So I pulled out an old knife and thought, How hard can this be? As it turned out, digging 12 inches into the dirt might as well have been muscling to the center of the earth when you’re using a dull kitchen blade. By the time I was ready to drop the final bulb in the ground, my arms were aching and my knees and hands were caked with dirt, but I was feeling pretty satisfied.

Then I took my first real look at the brown, dead-looking thing in my palm. I’d seen plenty of daffodils in the past, and presumably they’d all started out this way, but suddenly I was assailed by doubts. How could something that looked like a rotting turnip be transformed into a sunny, yellow flower?

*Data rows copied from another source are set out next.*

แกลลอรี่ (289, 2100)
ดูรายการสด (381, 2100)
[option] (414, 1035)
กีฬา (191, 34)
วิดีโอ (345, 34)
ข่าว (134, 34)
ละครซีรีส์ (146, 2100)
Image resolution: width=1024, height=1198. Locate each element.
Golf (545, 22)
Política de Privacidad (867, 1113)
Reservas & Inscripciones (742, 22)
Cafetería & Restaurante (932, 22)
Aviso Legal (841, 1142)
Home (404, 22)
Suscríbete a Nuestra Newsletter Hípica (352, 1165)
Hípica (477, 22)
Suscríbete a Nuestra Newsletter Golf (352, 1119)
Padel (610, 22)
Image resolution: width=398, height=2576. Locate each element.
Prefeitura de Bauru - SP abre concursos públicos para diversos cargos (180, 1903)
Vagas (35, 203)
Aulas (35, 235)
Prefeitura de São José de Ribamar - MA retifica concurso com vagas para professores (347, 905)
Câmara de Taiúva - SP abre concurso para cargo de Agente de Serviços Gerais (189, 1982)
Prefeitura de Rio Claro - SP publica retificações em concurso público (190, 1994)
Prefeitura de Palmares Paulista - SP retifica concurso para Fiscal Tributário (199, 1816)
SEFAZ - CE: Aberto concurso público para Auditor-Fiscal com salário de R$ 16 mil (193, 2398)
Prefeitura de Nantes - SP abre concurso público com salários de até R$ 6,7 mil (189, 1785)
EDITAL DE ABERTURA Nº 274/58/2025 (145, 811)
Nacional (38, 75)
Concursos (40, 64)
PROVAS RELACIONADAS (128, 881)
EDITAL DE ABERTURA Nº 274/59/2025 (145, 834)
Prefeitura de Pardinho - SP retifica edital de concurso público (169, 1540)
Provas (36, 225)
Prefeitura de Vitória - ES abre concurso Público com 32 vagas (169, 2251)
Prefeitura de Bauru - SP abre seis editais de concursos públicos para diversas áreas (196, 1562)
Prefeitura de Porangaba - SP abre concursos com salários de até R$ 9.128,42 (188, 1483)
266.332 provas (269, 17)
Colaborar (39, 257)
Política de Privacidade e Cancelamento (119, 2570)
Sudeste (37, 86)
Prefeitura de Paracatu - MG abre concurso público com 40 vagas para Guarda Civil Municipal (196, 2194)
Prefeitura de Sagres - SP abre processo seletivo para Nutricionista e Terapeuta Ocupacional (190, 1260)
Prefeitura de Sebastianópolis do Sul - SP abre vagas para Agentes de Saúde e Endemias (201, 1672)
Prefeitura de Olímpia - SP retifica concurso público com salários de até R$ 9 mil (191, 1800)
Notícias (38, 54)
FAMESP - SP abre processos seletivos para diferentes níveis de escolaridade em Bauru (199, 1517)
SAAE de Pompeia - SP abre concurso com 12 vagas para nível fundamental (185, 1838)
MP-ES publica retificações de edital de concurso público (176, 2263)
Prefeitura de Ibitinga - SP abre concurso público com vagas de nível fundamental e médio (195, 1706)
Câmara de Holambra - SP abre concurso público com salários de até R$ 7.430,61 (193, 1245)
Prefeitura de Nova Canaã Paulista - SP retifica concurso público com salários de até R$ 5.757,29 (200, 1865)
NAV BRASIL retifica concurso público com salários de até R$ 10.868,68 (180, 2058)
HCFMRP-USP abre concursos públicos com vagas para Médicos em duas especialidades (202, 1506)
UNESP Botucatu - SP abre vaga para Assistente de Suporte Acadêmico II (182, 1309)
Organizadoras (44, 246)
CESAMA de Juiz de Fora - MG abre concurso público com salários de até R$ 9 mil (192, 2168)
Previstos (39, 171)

But with a shrug I put the last bulb in the dirt and went inside to retire the now-worthless knife.

I promptly forgot about my little gardening experiment…until the next April. One day I looked out my back window, and to my surprise, a small but tenacious sprout was trying to poke its head out of the cold, unforgiving earth.

Isn’t that a picture of what God does with our lives too? To a casual observer, we look dead, ugly, hopeless. But God doesn’t give up on us. During those seasons when we’re all but buried, when it looks like Satan has won after all—that’s precisely when God does his best redemptive work. He uses those months under the cover of soil to build us up, make us strong, prepare us for who he wants us to be.

And when the first hint of spring arrives, we will stick out our heads, tentatively at first, and then with increasing boldness. As our faces open to the Son, he will transform us. From despair to hope. From death to new life.

And we, turnipy-looking things that we are, will be a tangible display of his glorious grace.